Lafayette's estates were confiscated, his wife and her family imprisoned. Her mother, grandmother and sister were guillotined a few days before the Terror ended; she had better luck. When she finally got her freedom she raised heaven & earth to get her husband his. An attempt at escape, engineered from outside, was unsuccessful. Then she got permission to share his imprisonment, and for two years she and her two daughters emphasized his martyrdom by their own. They were finally freed by the threatening imminence of General Bonaparte and his conquering army.

Still proscribed like any emigre, although the emigres all hated him, Lafayette could not go home again until Napoleon's coup d'etat. Then he settled once more on his restored country estate, too poor to buy a second plow or cultivate more than half his land.

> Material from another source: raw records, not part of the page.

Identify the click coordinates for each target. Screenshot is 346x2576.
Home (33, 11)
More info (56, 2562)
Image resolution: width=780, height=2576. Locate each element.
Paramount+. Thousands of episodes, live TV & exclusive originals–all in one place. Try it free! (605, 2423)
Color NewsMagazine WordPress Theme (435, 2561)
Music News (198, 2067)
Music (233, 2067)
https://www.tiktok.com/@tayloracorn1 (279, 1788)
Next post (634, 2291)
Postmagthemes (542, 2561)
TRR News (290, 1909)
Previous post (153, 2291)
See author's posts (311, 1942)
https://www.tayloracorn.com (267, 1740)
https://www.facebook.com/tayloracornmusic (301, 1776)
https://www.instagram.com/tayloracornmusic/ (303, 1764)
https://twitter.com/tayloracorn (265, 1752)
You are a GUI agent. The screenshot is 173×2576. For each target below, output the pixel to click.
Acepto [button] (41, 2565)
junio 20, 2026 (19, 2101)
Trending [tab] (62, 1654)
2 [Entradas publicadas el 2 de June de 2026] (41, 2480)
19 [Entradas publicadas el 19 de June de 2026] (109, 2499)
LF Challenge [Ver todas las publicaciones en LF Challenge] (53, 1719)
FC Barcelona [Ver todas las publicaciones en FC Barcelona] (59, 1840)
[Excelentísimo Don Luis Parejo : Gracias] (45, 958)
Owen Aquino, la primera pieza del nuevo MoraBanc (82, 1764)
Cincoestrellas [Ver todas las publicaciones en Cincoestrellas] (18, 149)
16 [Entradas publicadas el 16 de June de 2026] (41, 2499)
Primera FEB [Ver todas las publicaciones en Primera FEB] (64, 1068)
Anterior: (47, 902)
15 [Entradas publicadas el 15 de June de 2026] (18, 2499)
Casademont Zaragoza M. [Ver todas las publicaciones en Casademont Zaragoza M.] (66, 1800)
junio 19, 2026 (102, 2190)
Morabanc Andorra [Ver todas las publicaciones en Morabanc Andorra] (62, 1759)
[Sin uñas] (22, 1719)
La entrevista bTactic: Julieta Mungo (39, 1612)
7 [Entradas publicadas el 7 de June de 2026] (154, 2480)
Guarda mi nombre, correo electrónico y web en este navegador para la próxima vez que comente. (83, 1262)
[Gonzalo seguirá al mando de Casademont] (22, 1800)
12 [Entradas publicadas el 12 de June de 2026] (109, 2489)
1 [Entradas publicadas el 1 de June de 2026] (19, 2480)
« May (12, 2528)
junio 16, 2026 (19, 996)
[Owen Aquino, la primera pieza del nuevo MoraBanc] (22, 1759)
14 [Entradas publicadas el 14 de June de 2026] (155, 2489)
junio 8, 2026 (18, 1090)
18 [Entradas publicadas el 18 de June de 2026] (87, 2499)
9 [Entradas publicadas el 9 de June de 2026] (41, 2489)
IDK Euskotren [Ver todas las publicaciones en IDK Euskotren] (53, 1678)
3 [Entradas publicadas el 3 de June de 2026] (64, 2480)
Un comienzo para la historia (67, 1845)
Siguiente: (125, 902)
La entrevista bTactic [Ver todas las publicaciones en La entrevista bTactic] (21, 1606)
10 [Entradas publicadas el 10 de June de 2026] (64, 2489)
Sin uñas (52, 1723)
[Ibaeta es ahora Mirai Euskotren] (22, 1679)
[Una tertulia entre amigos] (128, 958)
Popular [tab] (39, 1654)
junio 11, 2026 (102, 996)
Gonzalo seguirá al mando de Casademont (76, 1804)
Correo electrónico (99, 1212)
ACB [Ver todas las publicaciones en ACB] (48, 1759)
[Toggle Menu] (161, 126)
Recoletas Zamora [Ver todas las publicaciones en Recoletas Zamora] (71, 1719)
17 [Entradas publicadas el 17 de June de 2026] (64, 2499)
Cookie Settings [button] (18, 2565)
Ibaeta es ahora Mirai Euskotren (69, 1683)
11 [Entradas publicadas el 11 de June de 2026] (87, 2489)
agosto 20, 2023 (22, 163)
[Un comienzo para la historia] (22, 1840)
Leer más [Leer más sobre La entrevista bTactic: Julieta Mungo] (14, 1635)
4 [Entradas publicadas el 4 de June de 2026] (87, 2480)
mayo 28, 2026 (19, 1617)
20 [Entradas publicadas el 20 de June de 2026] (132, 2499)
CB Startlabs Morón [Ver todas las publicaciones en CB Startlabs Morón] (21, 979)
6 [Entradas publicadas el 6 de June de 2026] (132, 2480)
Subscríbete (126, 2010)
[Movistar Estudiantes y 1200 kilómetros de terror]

Napoleon offered him a Senatorship, wanted to send him as Minister to the U. S. Lafayette not only declined both offers but voted against Napoleon's life consulship, wrote him a personal letter telling him why.

When Napoleon fell, Lafayette made his last spurt into public life. Under the brief Bourbon restoration he orated fiercely in Parliament, in secret headed the Carbonari. Charles X, his lifelong enemy, gave him his due: "There are only two men in France who have remained true to their convictions under all circumstances: M. de Lafayette is one and I am the other." When he was defeated for the Chamber of Deputies he took the opportunity to pay a final visit to the U. S. It was one long triumph: the old man returned with a shipload of presents and prizes, one chest of U. S. soil for his grave (a protest against Bourbon tyranny). He had one more taste of power. When Charles X was kicked out in the revolution of 1830, Lafayette once more commanded the National Guard, for a few hours again ruled Paris. Though the net result of the revolution was to substitute Louis-Philippe for Charles X, Lafayette thought he was fighting on the right side. Biographer Latzko says affectionately: "It had never been his way, indeed, to peep distrustfully behind the scenes." The Author-- Born in Budapest in 1876, Andreas Latzko was meant to be a banker, like his forbears, but turned to journalism instead. The World War's outbreak brought him home from a trip round the world with his wife and child to join his artillery regiment. He commanded a division of Tyrolese, fighting against their compatriots on the Austro-Italian border. Shellshocked, he got a year's furlough in Switzerland, where he wrote his famed Men in War. Translated into 20 languages, the book was promptly suppressed by the belligerent governments. Latzko was reduced to the ranks, condemned to death, but saved his life by staying in Switzerland. Other U. S.-translated books: The Judgment of Peace, Seven Days.